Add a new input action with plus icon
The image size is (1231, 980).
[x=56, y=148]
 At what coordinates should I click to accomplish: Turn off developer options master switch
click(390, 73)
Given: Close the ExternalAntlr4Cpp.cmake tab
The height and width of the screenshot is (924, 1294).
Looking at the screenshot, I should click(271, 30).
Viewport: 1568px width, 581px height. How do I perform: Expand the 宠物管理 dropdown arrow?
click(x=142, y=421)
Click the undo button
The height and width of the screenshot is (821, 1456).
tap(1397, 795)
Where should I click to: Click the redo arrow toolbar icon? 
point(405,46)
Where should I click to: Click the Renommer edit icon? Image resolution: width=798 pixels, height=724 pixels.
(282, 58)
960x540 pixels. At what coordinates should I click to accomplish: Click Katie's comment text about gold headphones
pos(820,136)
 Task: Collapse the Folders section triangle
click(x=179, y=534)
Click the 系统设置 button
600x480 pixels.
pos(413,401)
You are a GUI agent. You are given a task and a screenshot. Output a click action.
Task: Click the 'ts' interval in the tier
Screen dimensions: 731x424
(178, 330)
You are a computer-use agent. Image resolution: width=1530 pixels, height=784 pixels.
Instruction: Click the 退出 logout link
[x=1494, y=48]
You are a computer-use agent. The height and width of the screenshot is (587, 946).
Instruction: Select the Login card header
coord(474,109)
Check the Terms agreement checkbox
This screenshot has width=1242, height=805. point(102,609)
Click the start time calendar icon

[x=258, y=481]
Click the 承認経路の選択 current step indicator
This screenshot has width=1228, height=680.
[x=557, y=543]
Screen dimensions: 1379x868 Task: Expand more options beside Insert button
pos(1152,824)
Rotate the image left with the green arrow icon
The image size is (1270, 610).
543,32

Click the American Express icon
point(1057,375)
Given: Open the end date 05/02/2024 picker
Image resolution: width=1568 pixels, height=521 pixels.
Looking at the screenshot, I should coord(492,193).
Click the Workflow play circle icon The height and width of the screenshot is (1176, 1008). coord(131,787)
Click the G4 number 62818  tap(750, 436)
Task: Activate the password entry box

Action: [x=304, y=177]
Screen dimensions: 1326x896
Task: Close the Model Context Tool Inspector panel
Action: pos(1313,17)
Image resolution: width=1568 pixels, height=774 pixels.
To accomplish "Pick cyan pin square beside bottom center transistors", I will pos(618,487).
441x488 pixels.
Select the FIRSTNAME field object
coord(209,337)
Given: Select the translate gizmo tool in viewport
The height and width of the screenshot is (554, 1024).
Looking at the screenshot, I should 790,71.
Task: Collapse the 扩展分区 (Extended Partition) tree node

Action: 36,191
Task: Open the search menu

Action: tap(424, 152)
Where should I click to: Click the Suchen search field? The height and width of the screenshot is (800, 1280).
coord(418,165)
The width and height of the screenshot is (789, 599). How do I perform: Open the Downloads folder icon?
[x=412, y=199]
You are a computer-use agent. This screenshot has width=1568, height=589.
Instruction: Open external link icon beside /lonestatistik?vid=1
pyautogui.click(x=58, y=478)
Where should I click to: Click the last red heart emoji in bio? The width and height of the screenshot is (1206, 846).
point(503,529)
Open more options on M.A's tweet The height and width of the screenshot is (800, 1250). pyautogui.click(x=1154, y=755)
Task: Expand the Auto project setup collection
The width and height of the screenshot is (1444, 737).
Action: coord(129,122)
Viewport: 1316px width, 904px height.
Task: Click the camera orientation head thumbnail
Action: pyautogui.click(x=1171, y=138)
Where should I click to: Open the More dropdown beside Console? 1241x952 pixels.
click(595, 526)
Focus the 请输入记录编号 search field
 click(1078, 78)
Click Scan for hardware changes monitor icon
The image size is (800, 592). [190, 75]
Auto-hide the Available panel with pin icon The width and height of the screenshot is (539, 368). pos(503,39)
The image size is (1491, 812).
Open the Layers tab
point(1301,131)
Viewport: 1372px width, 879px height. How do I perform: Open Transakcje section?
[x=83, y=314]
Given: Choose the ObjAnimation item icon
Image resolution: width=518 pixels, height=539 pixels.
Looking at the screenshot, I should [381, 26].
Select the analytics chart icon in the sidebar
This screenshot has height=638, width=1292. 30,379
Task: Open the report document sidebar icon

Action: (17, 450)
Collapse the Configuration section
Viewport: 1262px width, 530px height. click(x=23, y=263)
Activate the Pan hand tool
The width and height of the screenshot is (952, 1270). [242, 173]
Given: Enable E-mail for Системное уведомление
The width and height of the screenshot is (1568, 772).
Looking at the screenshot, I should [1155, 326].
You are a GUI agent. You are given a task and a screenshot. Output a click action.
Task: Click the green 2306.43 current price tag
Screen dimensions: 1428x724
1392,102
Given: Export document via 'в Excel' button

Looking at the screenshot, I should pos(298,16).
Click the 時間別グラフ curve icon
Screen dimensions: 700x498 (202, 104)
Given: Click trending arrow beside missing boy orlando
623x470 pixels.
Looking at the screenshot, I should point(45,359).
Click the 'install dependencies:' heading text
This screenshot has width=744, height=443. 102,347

====================

* To do:
Change every "Where should I click to" in the data above to "Where do I click to" and write out all of the data again with nothing else altered.

* Answer below:
Add a new input action with plus icon
The image size is (1231, 980).
[x=56, y=148]
 At what coordinates should I click to accomplish: Turn off developer options master switch
click(390, 73)
Given: Close the ExternalAntlr4Cpp.cmake tab
The height and width of the screenshot is (924, 1294).
Looking at the screenshot, I should click(271, 30).
Viewport: 1568px width, 581px height. How do I perform: Expand the 宠物管理 dropdown arrow?
click(x=142, y=421)
Click the undo button
The height and width of the screenshot is (821, 1456).
tap(1397, 795)
Where do I click to: Click the redo arrow toolbar icon? 
point(405,46)
Where do I click to: Click the Renommer edit icon? Image resolution: width=798 pixels, height=724 pixels.
(282, 58)
960x540 pixels. At what coordinates should I click to accomplish: Click Katie's comment text about gold headphones
pos(820,136)
 Task: Collapse the Folders section triangle
click(x=179, y=534)
Click the 系统设置 button
600x480 pixels.
pos(413,401)
You are a GUI agent. You are given a task and a screenshot. Output a click action.
Task: Click the 'ts' interval in the tier
Screen dimensions: 731x424
(178, 330)
You are a computer-use agent. Image resolution: width=1530 pixels, height=784 pixels.
Instruction: Click the 退出 logout link
[x=1494, y=48]
You are a computer-use agent. The height and width of the screenshot is (587, 946).
Instruction: Select the Login card header
coord(474,109)
Check the Terms agreement checkbox
This screenshot has width=1242, height=805. point(102,609)
Click the start time calendar icon

[x=258, y=481]
Click the 承認経路の選択 current step indicator
This screenshot has width=1228, height=680.
[x=557, y=543]
Screen dimensions: 1379x868 Task: Expand more options beside Insert button
pos(1152,824)
Rotate the image left with the green arrow icon
The image size is (1270, 610).
543,32

Click the American Express icon
point(1057,375)
Given: Open the end date 05/02/2024 picker
Image resolution: width=1568 pixels, height=521 pixels.
Looking at the screenshot, I should coord(492,193).
Click the Workflow play circle icon The height and width of the screenshot is (1176, 1008). coord(131,787)
Click the G4 number 62818  tap(750, 436)
Task: Activate the password entry box

Action: [x=304, y=177]
Screen dimensions: 1326x896
Task: Close the Model Context Tool Inspector panel
Action: pos(1313,17)
Image resolution: width=1568 pixels, height=774 pixels.
To accomplish "Pick cyan pin square beside bottom center transistors", I will pos(618,487).
441x488 pixels.
Select the FIRSTNAME field object
coord(209,337)
Given: Select the translate gizmo tool in viewport
The height and width of the screenshot is (554, 1024).
Looking at the screenshot, I should 790,71.
Task: Collapse the 扩展分区 (Extended Partition) tree node

Action: 36,191
Task: Open the search menu

Action: tap(424, 152)
Where do I click to: Click the Suchen search field? The height and width of the screenshot is (800, 1280).
coord(418,165)
The width and height of the screenshot is (789, 599). How do I perform: Open the Downloads folder icon?
[x=412, y=199]
You are a computer-use agent. This screenshot has width=1568, height=589.
Instruction: Open external link icon beside /lonestatistik?vid=1
pyautogui.click(x=58, y=478)
Where do I click to: Click the last red heart emoji in bio? The width and height of the screenshot is (1206, 846).
point(503,529)
Open more options on M.A's tweet The height and width of the screenshot is (800, 1250). pyautogui.click(x=1154, y=755)
Task: Expand the Auto project setup collection
The width and height of the screenshot is (1444, 737).
Action: coord(129,122)
Viewport: 1316px width, 904px height.
Task: Click the camera orientation head thumbnail
Action: pyautogui.click(x=1171, y=138)
Where do I click to: Open the More dropdown beside Console? 1241x952 pixels.
click(595, 526)
Focus the 请输入记录编号 search field
 click(1078, 78)
Click Scan for hardware changes monitor icon
The image size is (800, 592). [190, 75]
Auto-hide the Available panel with pin icon The width and height of the screenshot is (539, 368). pos(503,39)
The image size is (1491, 812).
Open the Layers tab
point(1301,131)
Viewport: 1372px width, 879px height. How do I perform: Open Transakcje section?
[x=83, y=314]
Given: Choose the ObjAnimation item icon
Image resolution: width=518 pixels, height=539 pixels.
Looking at the screenshot, I should [381, 26].
Select the analytics chart icon in the sidebar
This screenshot has height=638, width=1292. 30,379
Task: Open the report document sidebar icon

Action: (17, 450)
Collapse the Configuration section
Viewport: 1262px width, 530px height. click(x=23, y=263)
Activate the Pan hand tool
The width and height of the screenshot is (952, 1270). [242, 173]
Given: Enable E-mail for Системное уведомление
The width and height of the screenshot is (1568, 772).
Looking at the screenshot, I should [1155, 326].
You are a GUI agent. You are given a task and a screenshot. Output a click action.
Task: Click the green 2306.43 current price tag
Screen dimensions: 1428x724
1392,102
Given: Export document via 'в Excel' button

Looking at the screenshot, I should pos(298,16).
Click the 時間別グラフ curve icon
Screen dimensions: 700x498 (202, 104)
Given: Click trending arrow beside missing boy orlando
623x470 pixels.
Looking at the screenshot, I should point(45,359).
Click the 'install dependencies:' heading text
This screenshot has width=744, height=443. 102,347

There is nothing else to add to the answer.